Your objective: What lines of the data below hold the string "height"? Copy each one out.

Collected data entries:
■ ■ ■ ■ ■ ■ ■
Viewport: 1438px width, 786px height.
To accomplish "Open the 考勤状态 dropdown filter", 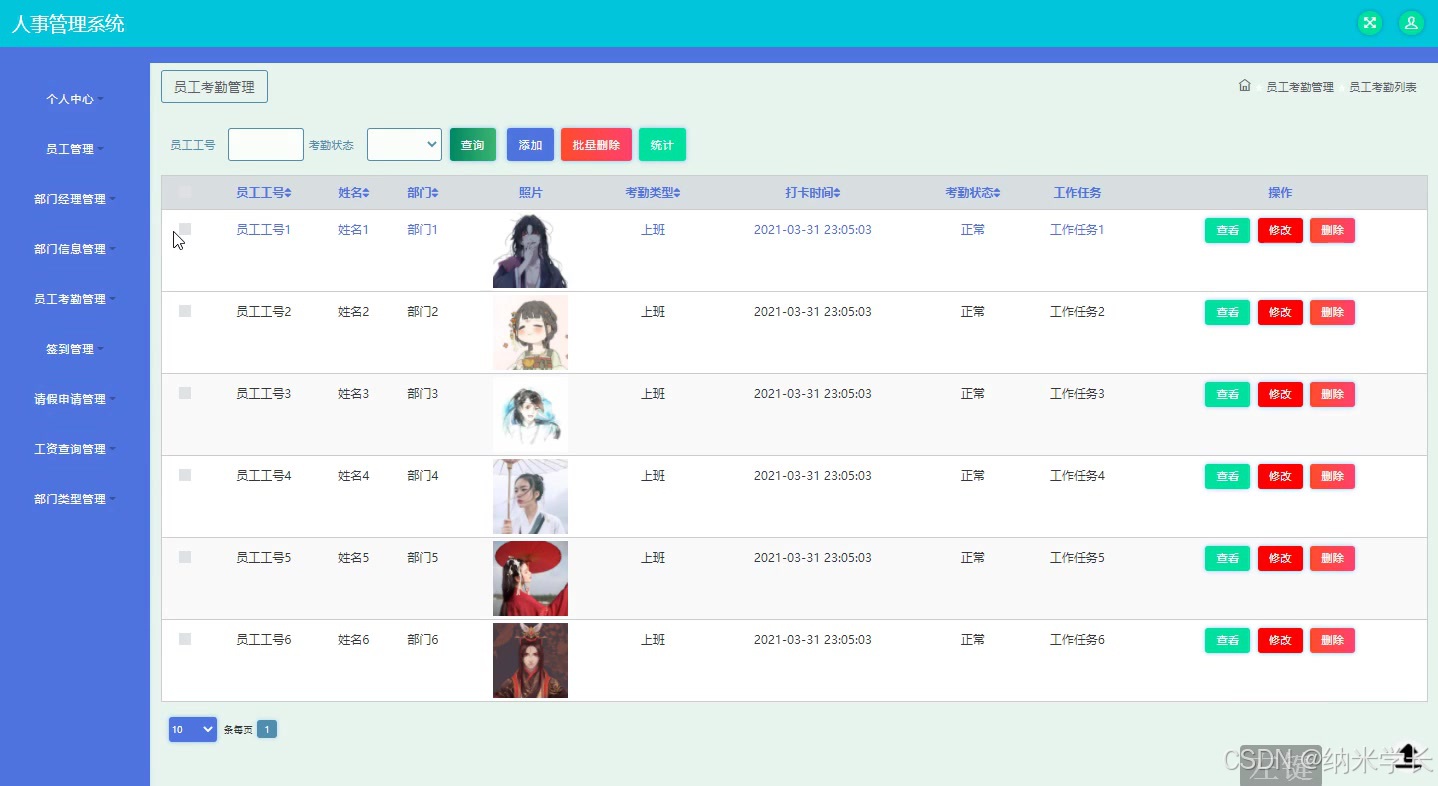I will pos(404,144).
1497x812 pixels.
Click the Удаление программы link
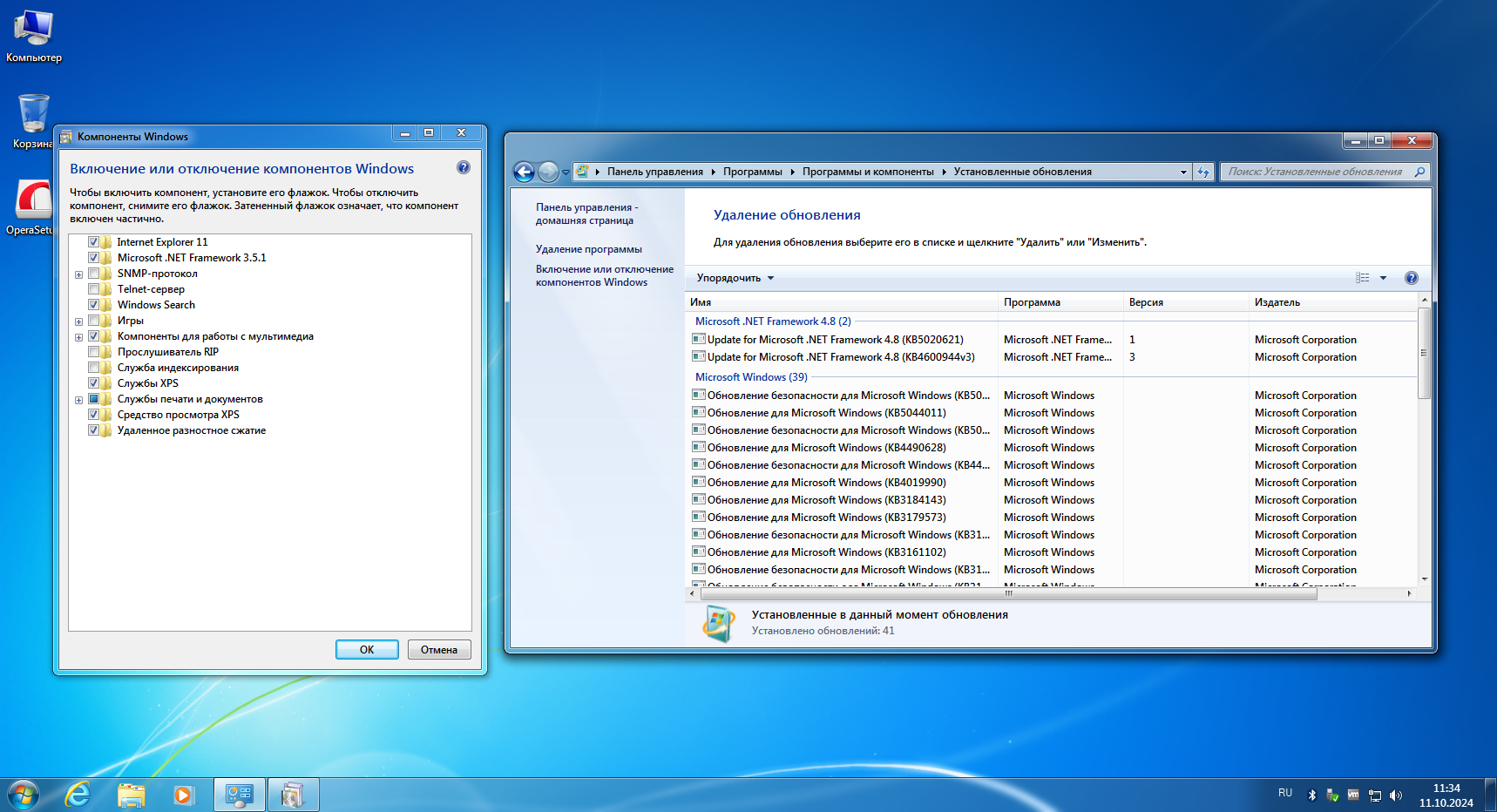tap(588, 249)
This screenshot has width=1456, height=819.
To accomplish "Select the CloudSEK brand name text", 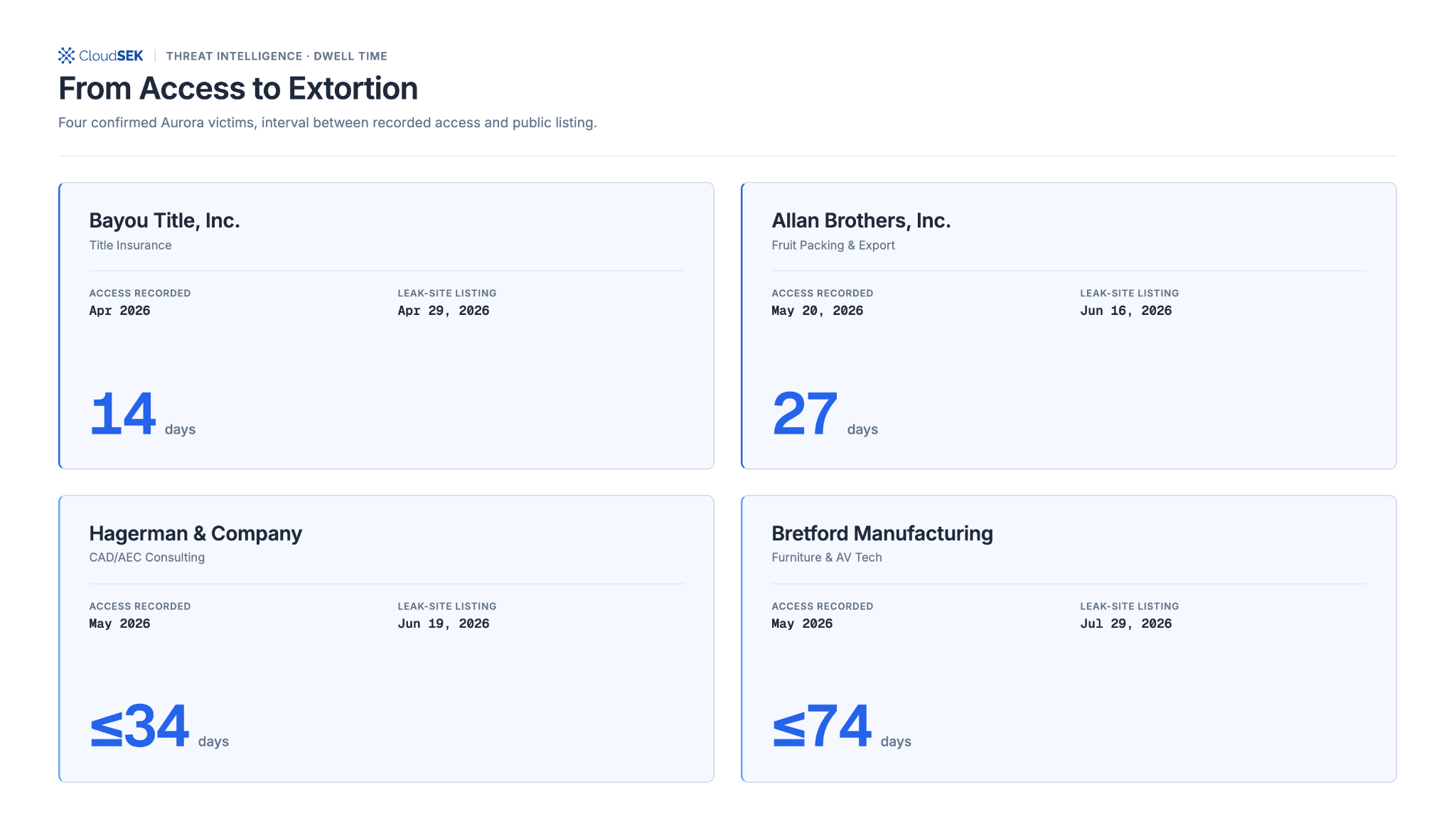I will [111, 55].
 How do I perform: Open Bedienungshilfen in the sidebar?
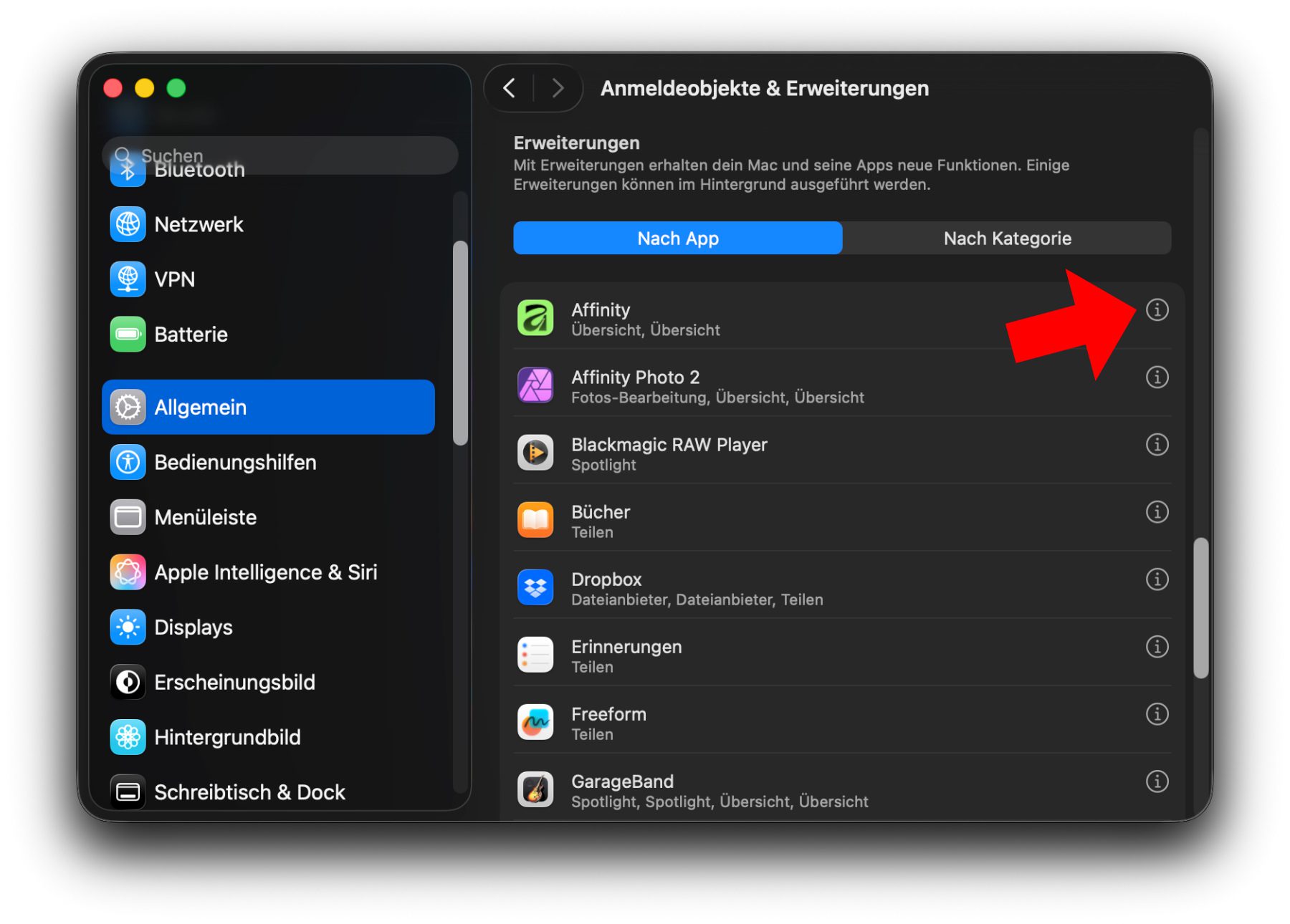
■ ■ ■ ■ ■ ■ ■
Exercise solution:
Viewport: 1438px width, 786px height.
This screenshot has width=1456, height=819.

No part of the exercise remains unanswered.